### PROBLEM TO SOLVE
Each line that holds the string "agent" counts once. Say how many such lines the entries have, giving the number only.

### AVAILABLE DATA
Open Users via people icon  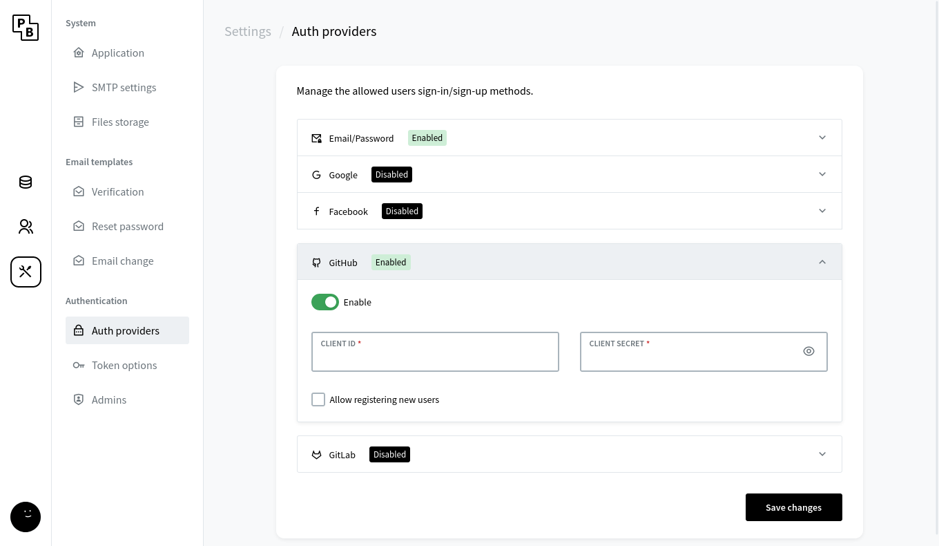tap(26, 227)
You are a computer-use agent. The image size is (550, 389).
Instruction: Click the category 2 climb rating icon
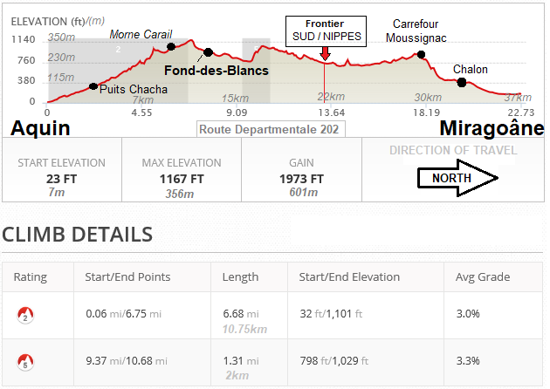click(x=24, y=315)
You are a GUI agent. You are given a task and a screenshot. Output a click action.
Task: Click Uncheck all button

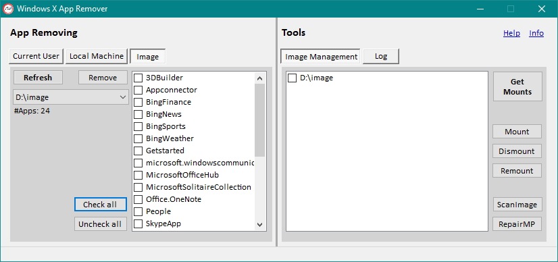[x=101, y=224]
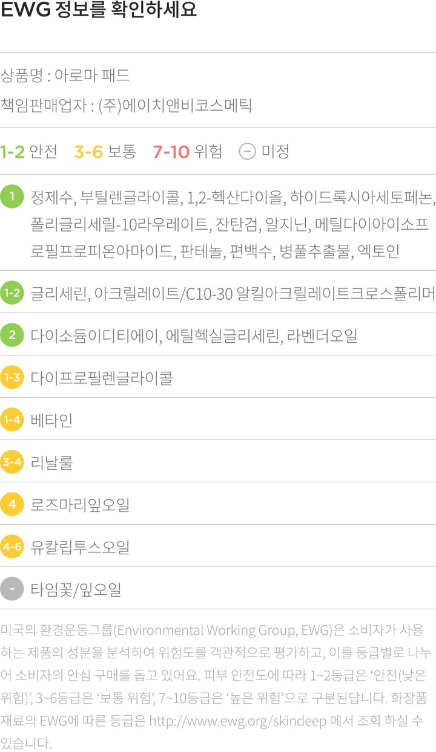Click the green grade 1 badge
The height and width of the screenshot is (752, 436).
12,196
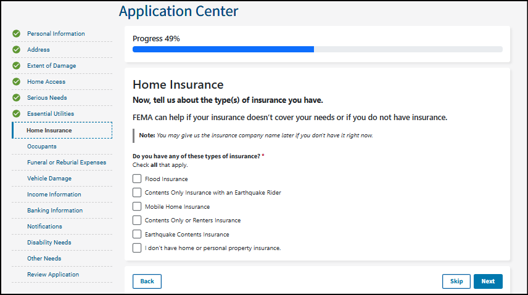Check Earthquake Contents Insurance box
The image size is (528, 295).
click(x=137, y=234)
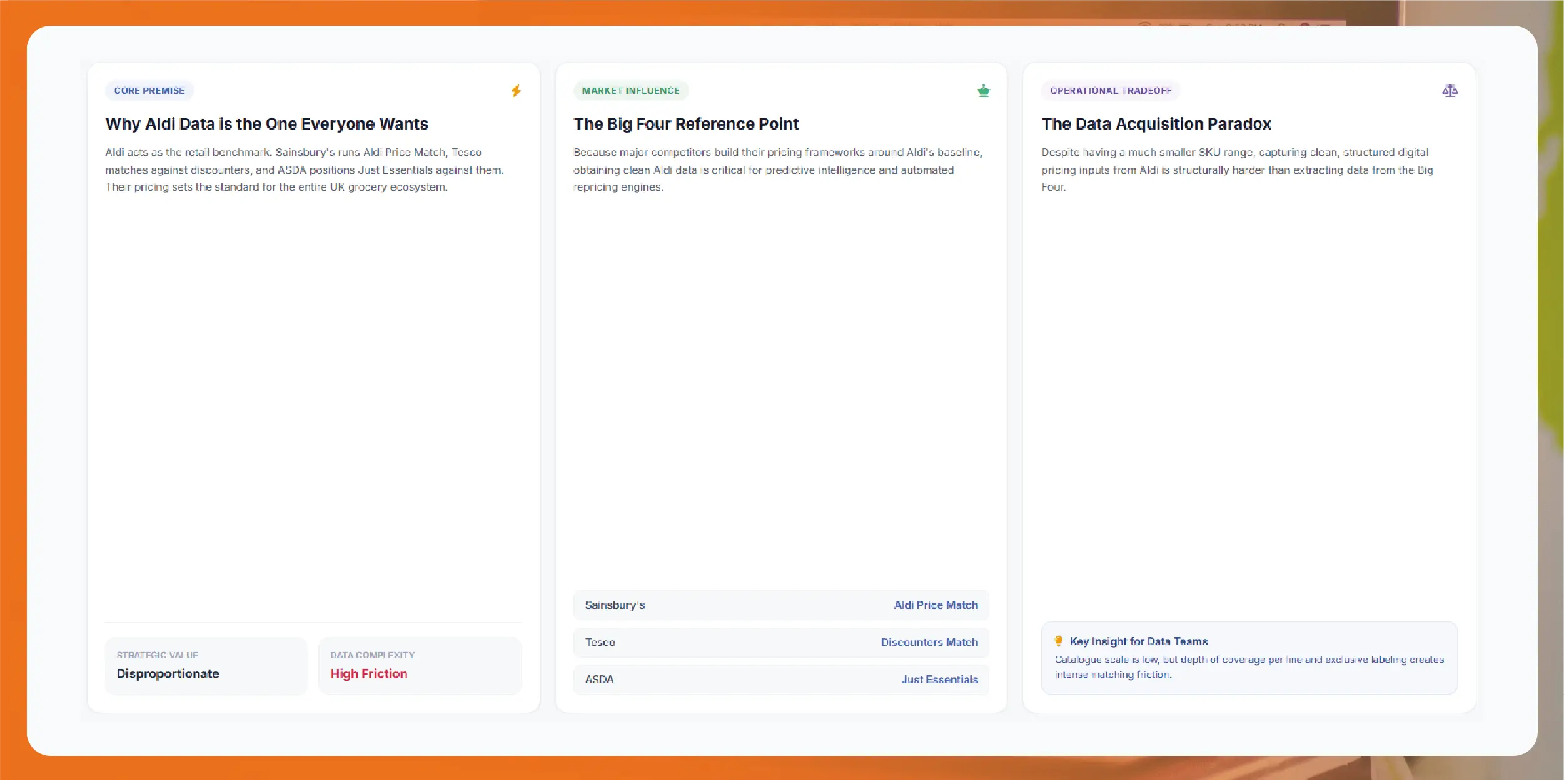Select the OPERATIONAL TRADEOFF tag badge
Viewport: 1564px width, 781px height.
tap(1111, 91)
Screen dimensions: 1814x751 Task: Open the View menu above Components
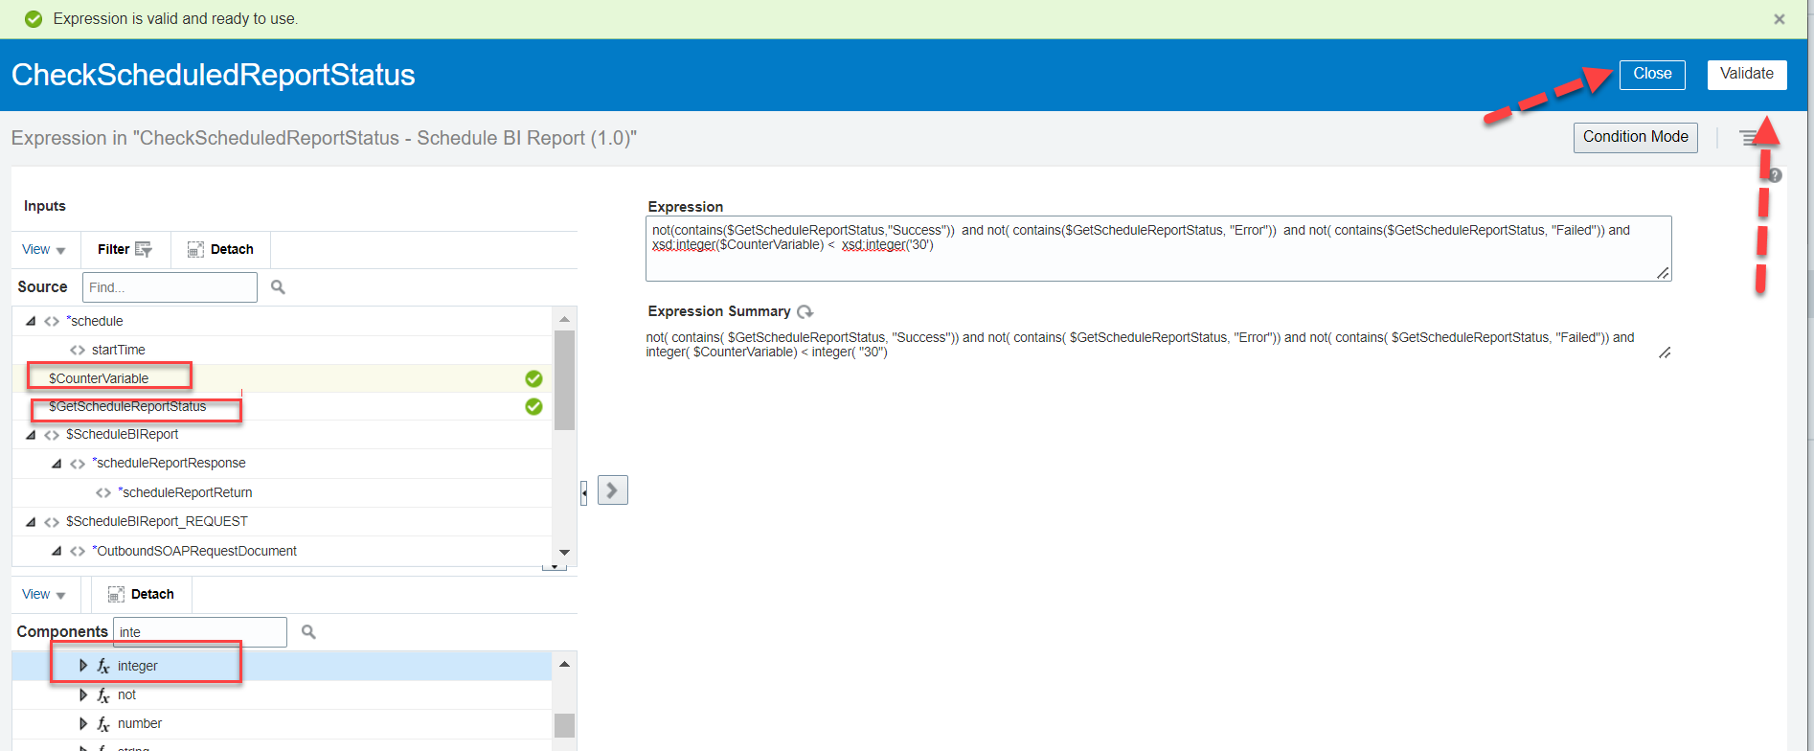[43, 594]
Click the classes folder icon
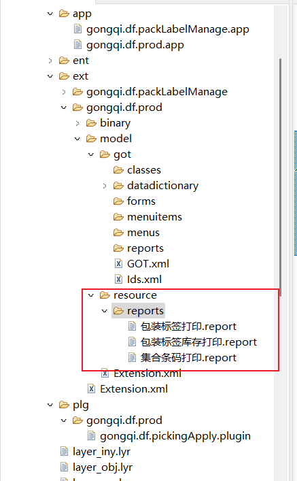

### ANSWER TO THIS PROBLEM
2